Frequency-dependent selection occurs when the fitness of a phenotype depends on its frequency in the population, maintaining polymorphism through negative frequency dependence. Common examples include predators searching for rare prey types and mating preferences that favor rare phenotypes. This mechanism prevents directional selection from fixing alleles, maintaining genetic variation indefinitely.
Examine classic examples like the peppered moth and predator search images. Model population dynamics with simple Lotka-Volterra equations where rare phenotypes have fitness advantage.
Standard natural selection, as you already understand it, tends to push populations toward fixation — the fittest allele increases in frequency until it dominates. But many natural populations maintain multiple forms of a trait indefinitely. Frequency-dependent selection explains how: instead of one phenotype always being fittest, fitness depends on how common or rare the phenotype is. This creates a built-in balancing mechanism that prevents any single form from taking over.
The most important form is negative frequency-dependent selection, where rare phenotypes have a fitness advantage precisely because they are rare. The classic example involves predator search images. When blue morphs of a prey species are common and green morphs are rare, predators learn to recognize blue and hunt it efficiently, giving the overlooked green morphs higher survival. As green morphs become more common due to their advantage, predators shift their search image, and now blue morphs benefit from rarity. The result is an oscillation that maintains both morphs in the population. No conscious preference for novelty is needed — the mechanism emerges from the statistics of predator attention.
The same logic extends to host-parasite interactions and mating systems. Parasites tend to evolve to exploit the most common host genotype, giving rare genotypes a survival advantage — a key driver of the evolution of sexual reproduction itself, which constantly produces new genetic combinations. In some mating systems, rare male phenotypes have higher reproductive success because females preferentially mate with unfamiliar types, or because common males face more intense competition. In the side-blotched lizard, three male throat-color morphs cycle in frequency over years through a rock-paper-scissors dynamic: each type beats one and loses to another.

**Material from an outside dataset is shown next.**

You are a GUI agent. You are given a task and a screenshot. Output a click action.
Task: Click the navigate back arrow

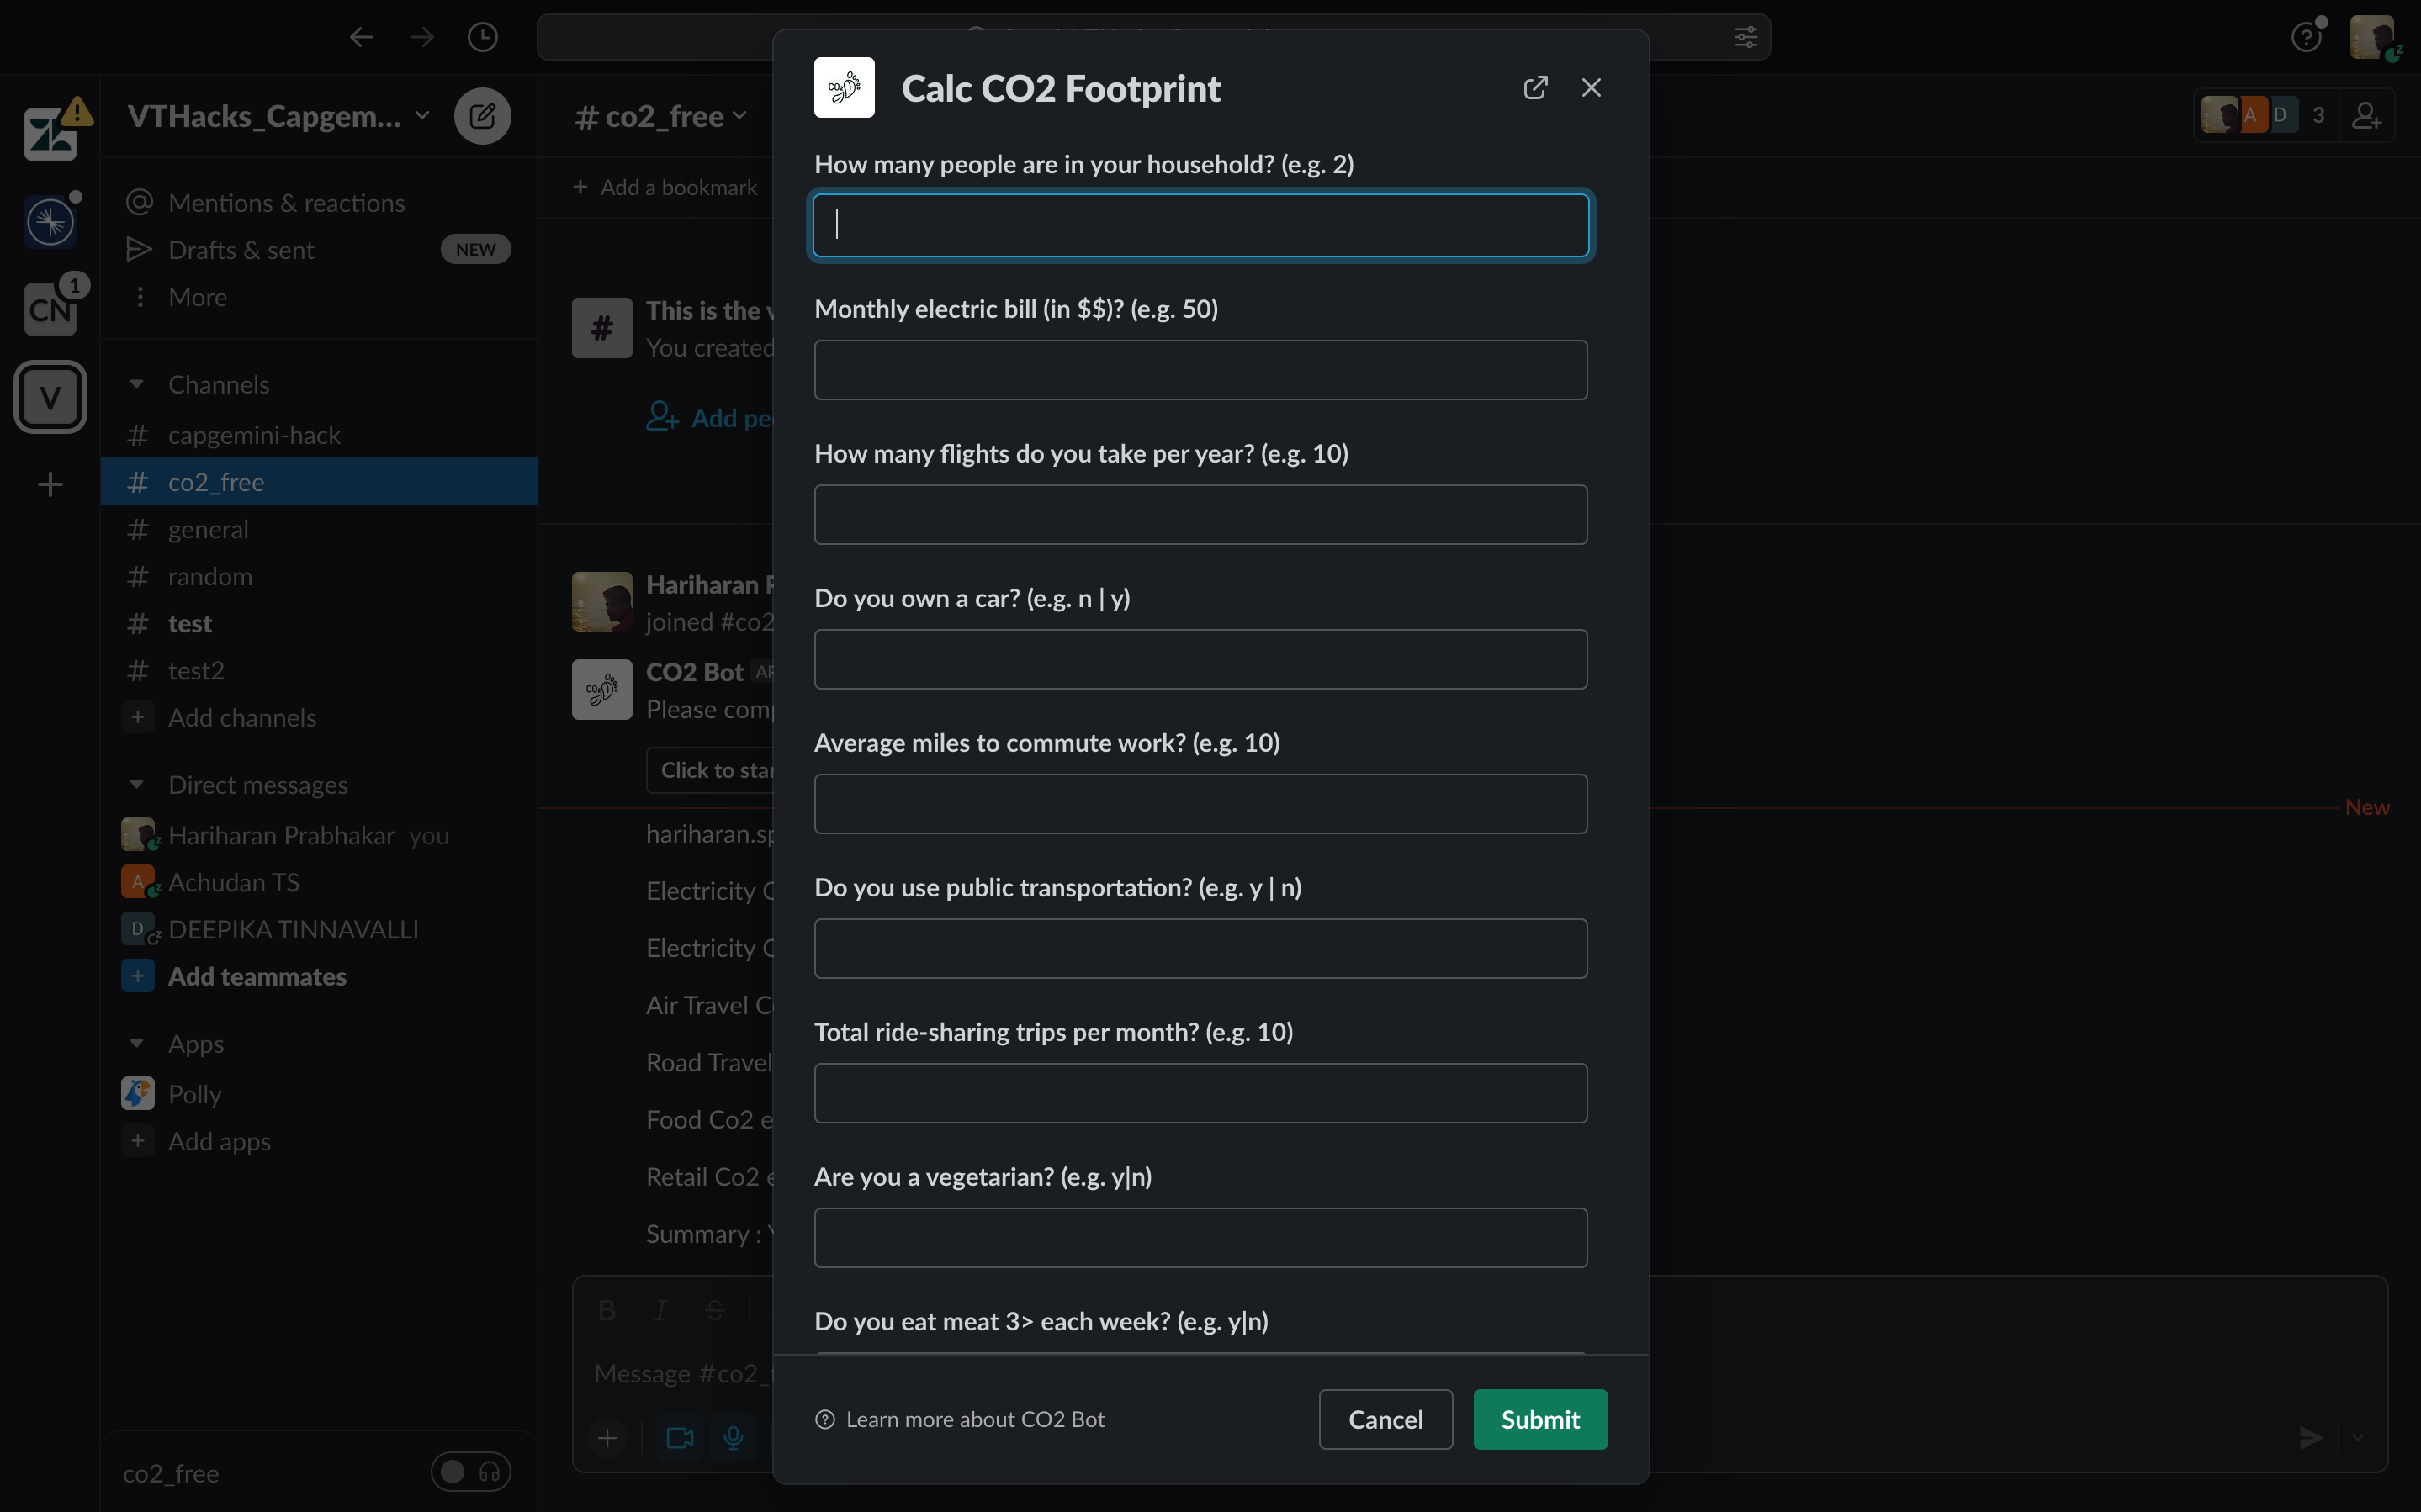(361, 37)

Positive frequency-dependent selection works in the opposite direction — common phenotypes are favored — and tends to reduce rather than maintain polymorphism. Warning coloration in toxic species (Müllerian mimicry) is an example: the more individuals share the same warning pattern, the better predators learn to avoid it. However, positive frequency dependence eventually drives the population toward a single dominant form, so it does not maintain polymorphism. When population geneticists invoke frequency-dependent selection as a mechanism for sustaining genetic variation, they almost always mean the negative form — the rare-advantage dynamic that creates a stable equilibrium with multiple coexisting phenotypes.